Dasco menegaskan langkah ini sebagai bentuk transparansi DPR untuk melakukan evaluasi menyeluruh.
“Kami sampaikan hasil keputusan rapat konsultasi Pimpinan DPR dengan pimpinan fraksi-fraksi DPR RI yang dilaksanakan kemarin, Kamis, 4 September 2025,” kata Dasco.
Enam Poin Keputusan DPR RI
1. Penghentian tunjangan perumahan anggota DPR RI terhitung sejak 31 Agustus 2025.

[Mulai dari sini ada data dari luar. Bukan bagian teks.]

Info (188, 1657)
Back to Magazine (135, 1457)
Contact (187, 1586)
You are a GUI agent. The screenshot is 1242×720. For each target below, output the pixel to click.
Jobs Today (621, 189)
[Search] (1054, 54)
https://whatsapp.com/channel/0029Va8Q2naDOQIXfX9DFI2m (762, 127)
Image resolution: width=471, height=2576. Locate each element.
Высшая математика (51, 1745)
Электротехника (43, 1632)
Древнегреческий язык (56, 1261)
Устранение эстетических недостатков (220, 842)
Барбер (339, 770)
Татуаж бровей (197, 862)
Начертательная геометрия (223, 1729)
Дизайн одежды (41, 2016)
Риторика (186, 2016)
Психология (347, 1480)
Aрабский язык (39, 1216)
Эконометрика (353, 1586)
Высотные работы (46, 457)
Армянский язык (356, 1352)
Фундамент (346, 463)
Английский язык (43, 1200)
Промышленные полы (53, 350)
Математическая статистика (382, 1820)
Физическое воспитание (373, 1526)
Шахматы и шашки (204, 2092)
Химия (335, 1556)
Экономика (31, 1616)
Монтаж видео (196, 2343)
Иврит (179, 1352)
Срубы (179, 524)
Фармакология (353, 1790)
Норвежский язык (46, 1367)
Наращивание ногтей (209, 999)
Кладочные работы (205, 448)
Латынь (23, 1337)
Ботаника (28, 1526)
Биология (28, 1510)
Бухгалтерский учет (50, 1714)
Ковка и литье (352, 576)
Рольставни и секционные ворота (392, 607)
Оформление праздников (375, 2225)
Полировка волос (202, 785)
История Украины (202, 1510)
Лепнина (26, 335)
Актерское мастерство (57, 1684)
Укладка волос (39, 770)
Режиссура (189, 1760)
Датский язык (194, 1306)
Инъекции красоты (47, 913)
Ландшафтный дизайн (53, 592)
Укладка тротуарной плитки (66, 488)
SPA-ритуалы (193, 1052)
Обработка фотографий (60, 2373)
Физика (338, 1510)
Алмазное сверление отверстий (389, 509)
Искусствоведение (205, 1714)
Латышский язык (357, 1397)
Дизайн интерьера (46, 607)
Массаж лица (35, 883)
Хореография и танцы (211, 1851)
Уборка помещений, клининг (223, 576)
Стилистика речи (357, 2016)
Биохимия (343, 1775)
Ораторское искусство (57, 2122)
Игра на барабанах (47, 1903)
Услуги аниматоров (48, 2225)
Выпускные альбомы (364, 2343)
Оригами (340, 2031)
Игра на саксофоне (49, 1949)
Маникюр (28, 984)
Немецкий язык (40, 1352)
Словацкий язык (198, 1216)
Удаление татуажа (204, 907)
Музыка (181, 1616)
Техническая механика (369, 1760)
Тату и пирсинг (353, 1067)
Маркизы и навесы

2. Moratorium kunjungan kerja ke luar negeri anggota DPR RI mulai 1 September 2025, kecuali untuk undangan kenegaraan.
3. Pemangkasan tunjangan dan fasilitas DPR, termasuk biaya listrik, jasa telepon, biaya komunikasi intensif, dan tunjangan transportasi.
4. Penghentian pembayaran hak keuangan bagi anggota DPR yang telah dinonaktifkan oleh partai politiknya.
5. Penonaktifan anggota DPR yang bermasalah akan ditindaklanjuti dengan meminta Mahkamah Kehormatan DPR RI berkoordinasi dengan mahkamah partai politik masing-masing.
6. Penguatan transparansi dan partisipasi publik dalam proses legislasi serta kebijakan lainnya.
Dasco menambahkan, keputusan itu telah ditandatangani pimpinan DPR, yakni Puan Maharani, dirinya sendiri, Saan Mustopa, dan Cucun Ahmad Syamsurizal.
DPR dan Tuntutan 17+8
Keputusan DPR ini datang setelah gelombang demonstrasi mahasiswa dan masyarakat sipil yang menuntut reformasi menyeluruh melalui dokumen Tuntutan 17+8.
Dokumen itu berisi 17 tuntutan jangka pendek yang harus dipenuhi paling lambat 5 September 2025, serta 8 tuntutan jangka panjang dengan tenggat waktu setahun hingga 31 Agustus 2026.
Salah satu poin yang paling disorot publik adalah desakan agar DPR menghentikan fasilitas mewah, memangkas tunjangan, serta membuka transparansi anggaran dan kinerja legislasi.